I resisted, as I’m trying to do lately, immediately poking AirPods in my ears to listen to a podcast or to music. I wanted to hear the laughter of children and the barks of dogs and the sounds of conversation in the weekly market; to take in snippets of chatter as I walked past folks seated at sidewalk tables enjoying breakfast; and to say “Good mornin’” to people when our eyes met.

I made a quick stop at Pack Library and found among the newish books a memoir by Gail Godwin called Getting to Know Death: A Memoir. Godwin is now in her mid-eighties, and it was a fall in her garden which jeopardized her health seriously enough to bring death more starkly into her view.  I also picked up a copy of the weekly Mountain Express which featured a cover story about the lack of Foster Care placement possibilities for children in our region. The picture on the cover was of a young girl standing next to a brown suitcase with a teddy bear resting on it.

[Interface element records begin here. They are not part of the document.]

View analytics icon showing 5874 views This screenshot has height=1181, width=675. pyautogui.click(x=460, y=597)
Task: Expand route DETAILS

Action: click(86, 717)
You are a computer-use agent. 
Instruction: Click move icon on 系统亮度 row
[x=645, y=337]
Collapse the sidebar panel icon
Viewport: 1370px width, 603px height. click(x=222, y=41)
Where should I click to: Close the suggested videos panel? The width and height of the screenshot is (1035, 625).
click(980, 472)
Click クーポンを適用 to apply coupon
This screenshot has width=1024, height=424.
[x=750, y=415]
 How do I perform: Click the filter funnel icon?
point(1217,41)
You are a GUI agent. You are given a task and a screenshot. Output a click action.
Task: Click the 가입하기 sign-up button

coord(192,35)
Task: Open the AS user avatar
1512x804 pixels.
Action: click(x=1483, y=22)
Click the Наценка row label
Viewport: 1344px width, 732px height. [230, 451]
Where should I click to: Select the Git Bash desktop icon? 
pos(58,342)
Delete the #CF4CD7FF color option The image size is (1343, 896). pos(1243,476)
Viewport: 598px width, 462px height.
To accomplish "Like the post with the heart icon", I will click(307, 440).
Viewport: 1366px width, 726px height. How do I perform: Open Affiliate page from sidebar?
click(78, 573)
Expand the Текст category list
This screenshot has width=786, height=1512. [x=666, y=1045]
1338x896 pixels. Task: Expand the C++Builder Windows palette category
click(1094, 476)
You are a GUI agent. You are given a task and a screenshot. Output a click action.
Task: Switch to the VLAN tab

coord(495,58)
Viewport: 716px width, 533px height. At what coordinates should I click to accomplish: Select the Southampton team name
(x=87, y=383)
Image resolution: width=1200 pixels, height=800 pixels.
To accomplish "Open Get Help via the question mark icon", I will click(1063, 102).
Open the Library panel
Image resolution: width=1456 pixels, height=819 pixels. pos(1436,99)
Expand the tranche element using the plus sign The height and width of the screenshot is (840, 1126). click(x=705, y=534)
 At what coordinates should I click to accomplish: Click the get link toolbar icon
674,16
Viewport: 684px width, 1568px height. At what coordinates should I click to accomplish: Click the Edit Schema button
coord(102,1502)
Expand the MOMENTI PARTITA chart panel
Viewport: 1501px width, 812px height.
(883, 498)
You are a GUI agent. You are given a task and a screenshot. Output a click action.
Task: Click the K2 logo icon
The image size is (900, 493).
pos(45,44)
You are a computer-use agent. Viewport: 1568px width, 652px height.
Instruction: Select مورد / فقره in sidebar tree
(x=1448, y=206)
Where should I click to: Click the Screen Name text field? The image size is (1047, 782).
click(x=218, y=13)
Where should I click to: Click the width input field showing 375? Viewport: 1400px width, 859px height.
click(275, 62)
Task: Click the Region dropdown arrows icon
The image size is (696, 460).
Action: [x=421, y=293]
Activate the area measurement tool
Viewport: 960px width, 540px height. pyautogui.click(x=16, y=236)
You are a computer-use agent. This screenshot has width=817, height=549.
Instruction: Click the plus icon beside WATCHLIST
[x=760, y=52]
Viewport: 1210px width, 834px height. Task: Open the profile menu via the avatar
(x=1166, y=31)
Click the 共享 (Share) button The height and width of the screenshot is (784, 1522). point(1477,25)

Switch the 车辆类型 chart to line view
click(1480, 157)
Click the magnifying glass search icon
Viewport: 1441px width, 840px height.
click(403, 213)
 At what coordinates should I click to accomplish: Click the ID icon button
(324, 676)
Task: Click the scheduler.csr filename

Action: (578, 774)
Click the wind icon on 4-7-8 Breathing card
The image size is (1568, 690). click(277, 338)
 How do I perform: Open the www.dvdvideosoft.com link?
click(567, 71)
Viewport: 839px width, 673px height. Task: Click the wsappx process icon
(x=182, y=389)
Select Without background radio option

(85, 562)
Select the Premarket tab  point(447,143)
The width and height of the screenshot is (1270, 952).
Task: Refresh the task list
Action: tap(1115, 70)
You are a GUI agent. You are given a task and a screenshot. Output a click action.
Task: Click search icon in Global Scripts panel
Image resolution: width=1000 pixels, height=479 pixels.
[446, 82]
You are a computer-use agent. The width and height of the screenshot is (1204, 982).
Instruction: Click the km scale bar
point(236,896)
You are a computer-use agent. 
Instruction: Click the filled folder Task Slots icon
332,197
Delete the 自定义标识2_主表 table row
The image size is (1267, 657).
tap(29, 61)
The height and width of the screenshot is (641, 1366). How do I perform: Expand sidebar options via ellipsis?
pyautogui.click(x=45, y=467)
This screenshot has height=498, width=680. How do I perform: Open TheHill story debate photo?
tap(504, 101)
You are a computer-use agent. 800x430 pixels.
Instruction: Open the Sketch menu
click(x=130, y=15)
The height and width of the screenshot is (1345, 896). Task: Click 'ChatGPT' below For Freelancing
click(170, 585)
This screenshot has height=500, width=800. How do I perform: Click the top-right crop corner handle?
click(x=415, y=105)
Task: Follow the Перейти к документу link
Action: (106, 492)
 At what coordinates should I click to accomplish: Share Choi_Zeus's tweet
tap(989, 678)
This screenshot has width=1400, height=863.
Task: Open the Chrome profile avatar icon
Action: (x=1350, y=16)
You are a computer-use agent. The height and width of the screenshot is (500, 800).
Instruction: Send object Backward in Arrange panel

Old and young—all of us, really—have times when we long for a quality of life and a sheltering home we don’t fully have.

There’s a wonderful vegetarian restaurant here called Laughing Seed, which is closing today after 32 years in business. When I walked past it just before it opened for lunch, there was a very long line of customers, wanting, I’m guessing, not just to eat there one more time, but to say “thank you.”

I saw a bride and her father walking toward the entrance to a downtown church and could hear through the open door the swelling of the organ. The wedding and a new season in life were about to begin.

After my walk, I sat on a bench near City Hall to read a few stories from online versions of The Atlantic and The New York Times. The news punctured—as I knew it would—the reverie I had entered as I walked and the fellow-feeling I had with others on the streets of this lovely town, still struggling to recover from a destructive hurricane last fall. How could it be otherwise? There is so much grift and graft among some political leaders, especially the President, and so much capriciousness and callousness toward those who live, the vast majority for reasons not of their own doing, in poverty and in dependence upon a safety net that is being shredded.

Both the beauty of the morning and the disturbing news are part of the “real world.” I choose to trust, however falteringly, that the really real world is the world Jesus announced and enacted: a world of justice and peace, of beauty and goodness, of truth and tenderness, of love and mercy. It’s possible that I am naïve. It feels, instead, like I am clinging, desperately and hopefully, to a promise made sure by the resurrection: creation comes from chaos and life from death.